Work to do: Replace "Guests" with "Settings" throughout the records below, and reproduce every line with no other changes. Leave the pictures out of your answer.

Word and item position data:
:::::
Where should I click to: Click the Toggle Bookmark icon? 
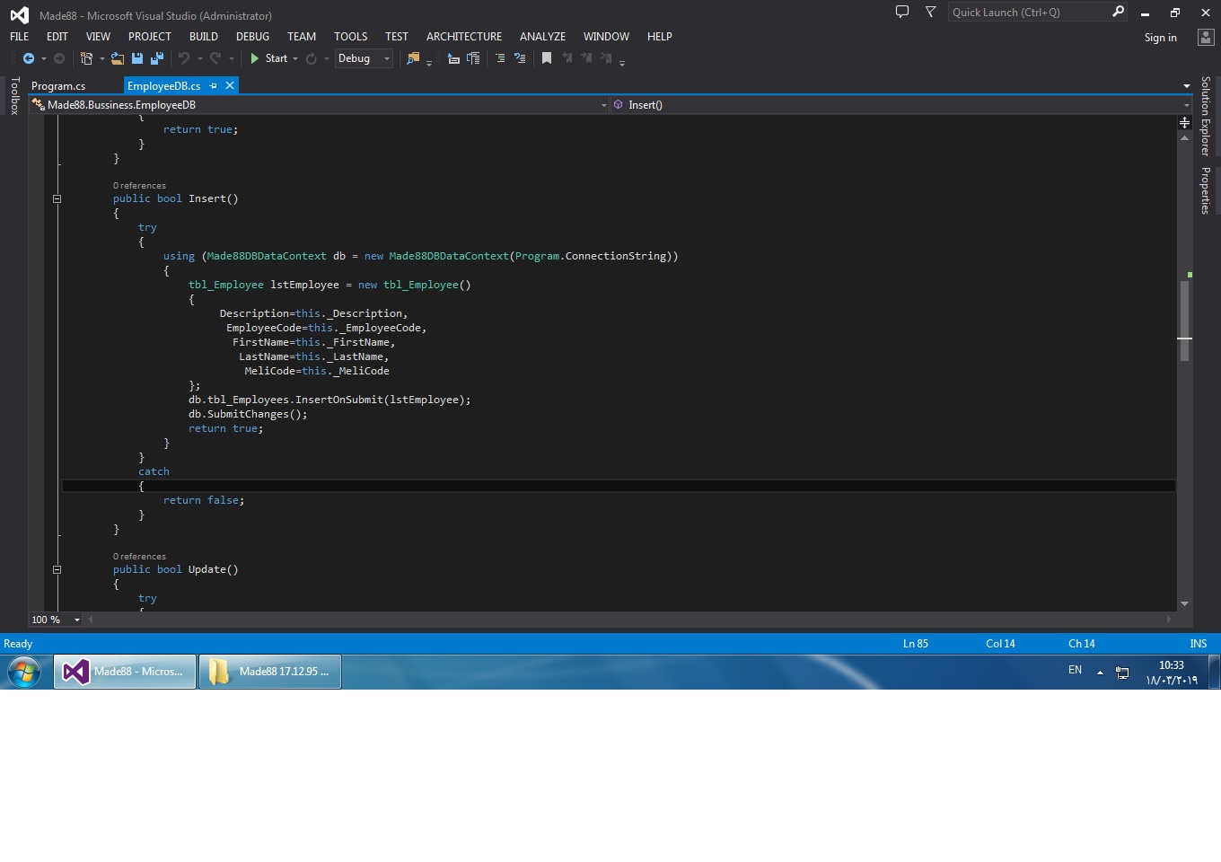click(547, 58)
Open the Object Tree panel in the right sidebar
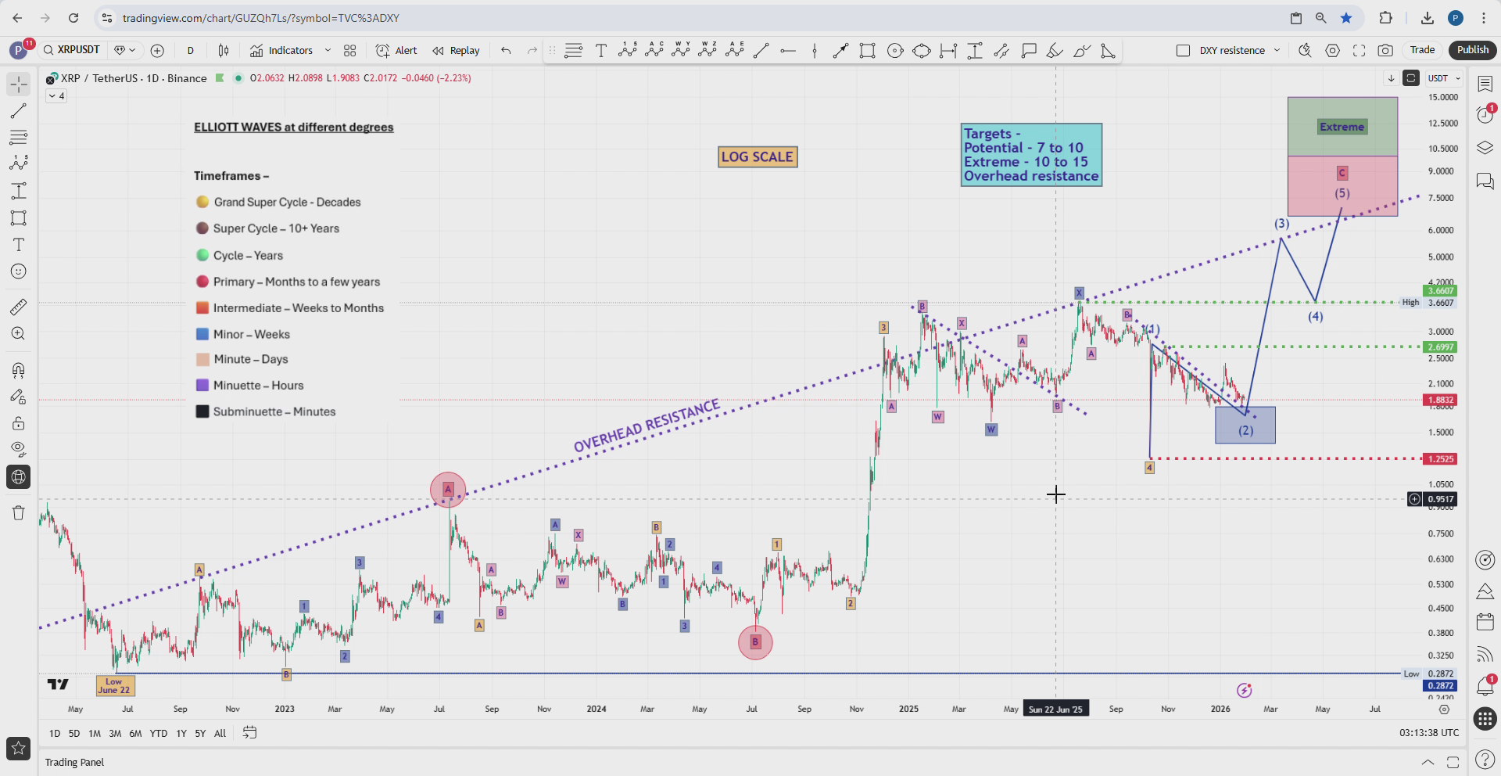This screenshot has height=776, width=1501. click(x=1485, y=148)
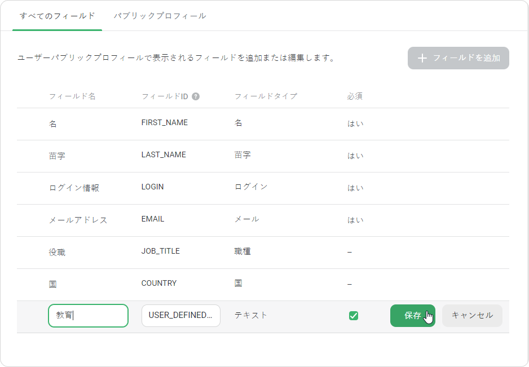The image size is (529, 367).
Task: Click the ログイン情報 LOGIN row
Action: [263, 188]
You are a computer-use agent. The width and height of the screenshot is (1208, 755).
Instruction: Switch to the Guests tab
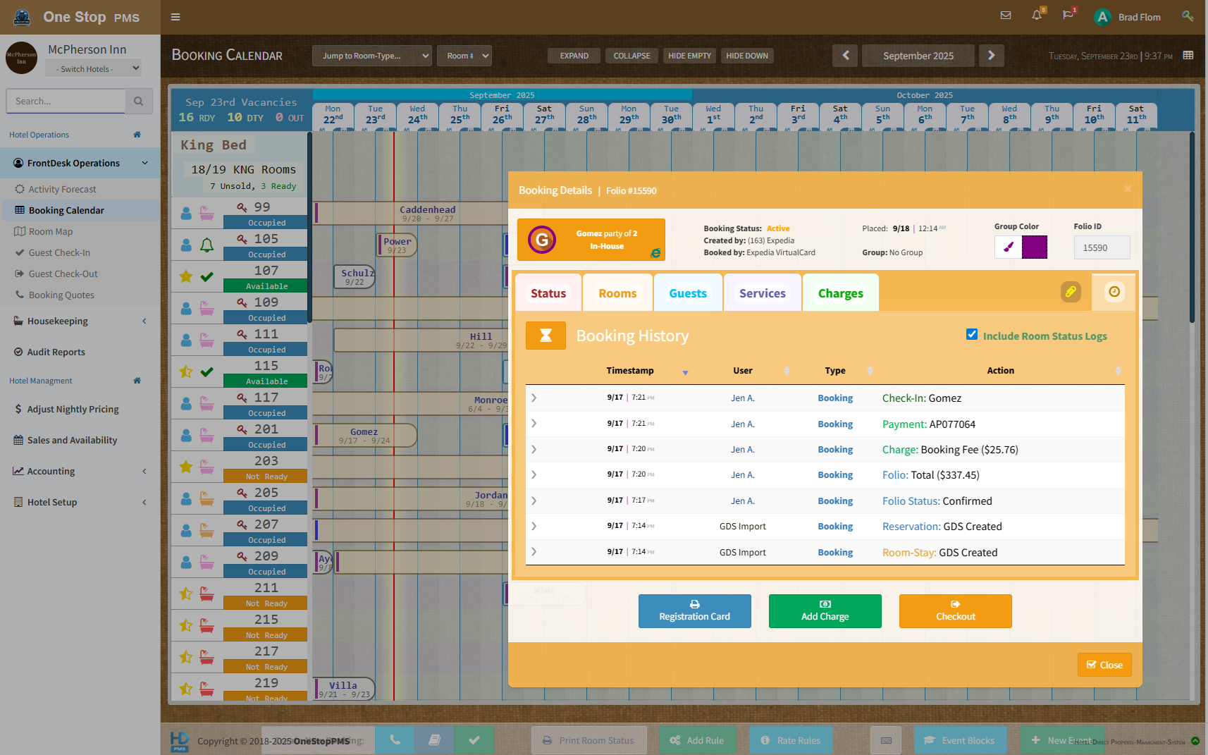click(687, 293)
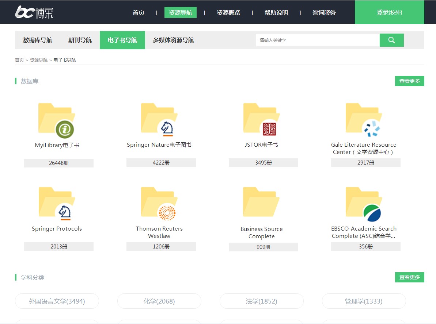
:::::
Solution to this problem:
Where should I click to: Click the Toggle Bookmark icon? 
click(547, 58)
Open the Object Tree panel in the right sidebar
This screenshot has height=776, width=1501. click(x=1485, y=148)
The image size is (529, 367).
Task: Click the ログイン情報 LOGIN row
Action: [263, 188]
You are a computer-use agent. The width and height of the screenshot is (1208, 755).
Instruction: Switch to the Settings tab
click(687, 293)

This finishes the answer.